Yes I had thought of that, but was unsure of the side effects.
Each of these boxes only has one gateway defined, which is marked in the GUI as a default gateway. The GUI will not let you change this gateway to not being a default. Well actually it lets you deselect the "Default Gateway" option and then silently does not save it. Because of this I figured that there was maybe something fundamental to the way that pfSense was strung together that requires a default gateway configured in this way and had not taken this thought any further.

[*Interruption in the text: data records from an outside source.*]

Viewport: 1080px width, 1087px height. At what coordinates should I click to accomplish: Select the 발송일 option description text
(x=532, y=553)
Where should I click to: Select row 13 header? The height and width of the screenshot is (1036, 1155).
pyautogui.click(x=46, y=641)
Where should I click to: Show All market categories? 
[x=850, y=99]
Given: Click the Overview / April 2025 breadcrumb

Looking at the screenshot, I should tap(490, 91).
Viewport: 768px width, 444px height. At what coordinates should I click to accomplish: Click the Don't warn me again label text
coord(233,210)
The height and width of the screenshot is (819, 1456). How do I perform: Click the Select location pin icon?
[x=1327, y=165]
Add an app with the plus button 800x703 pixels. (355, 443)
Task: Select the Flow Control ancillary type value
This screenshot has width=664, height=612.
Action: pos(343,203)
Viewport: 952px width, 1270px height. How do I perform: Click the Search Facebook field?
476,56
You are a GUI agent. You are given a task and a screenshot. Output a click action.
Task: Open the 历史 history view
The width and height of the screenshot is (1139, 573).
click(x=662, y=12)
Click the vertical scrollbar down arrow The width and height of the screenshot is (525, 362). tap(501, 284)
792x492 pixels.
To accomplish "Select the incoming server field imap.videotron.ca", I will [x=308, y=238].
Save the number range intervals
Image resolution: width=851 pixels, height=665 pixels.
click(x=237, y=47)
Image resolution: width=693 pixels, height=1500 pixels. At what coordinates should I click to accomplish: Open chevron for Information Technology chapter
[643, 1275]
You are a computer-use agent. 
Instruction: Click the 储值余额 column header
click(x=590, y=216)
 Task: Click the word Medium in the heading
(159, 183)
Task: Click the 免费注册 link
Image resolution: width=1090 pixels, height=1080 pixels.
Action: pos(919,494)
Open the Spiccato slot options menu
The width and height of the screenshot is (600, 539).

I haven't tried deleting the gateway altogether though. This would mean that there were no gateways defined on these machines. I would then need to figure out how to inject the default routes into OSPF correctly.
I will put this on the list of things to try.
Thanks for the thought
Yes thought of that, tried it and dismissed it.
But, you mentioning it just made me think about what I actually configured (and did not configure) and I am now thinking that this might be a workable approach.
I will revisit this today.
Thanks for triggering the rethink :)
Just to close this thread out.
I tried the the failover goup stuff again and ran into the issues with services on the pfSense box (Squid and unbound) continuing to use the default route no matter what I did. I see that there are many threads raising the same issue.
While trying to understand/resolve that I came across the "Enable default gateway switching" option. Which I had previously been unaware.
I now have this option enabled, two defined gateways (WAN and one of the microwave links), no gateway groups and no policy routing. This achieves what I wanted to accomplish very simply.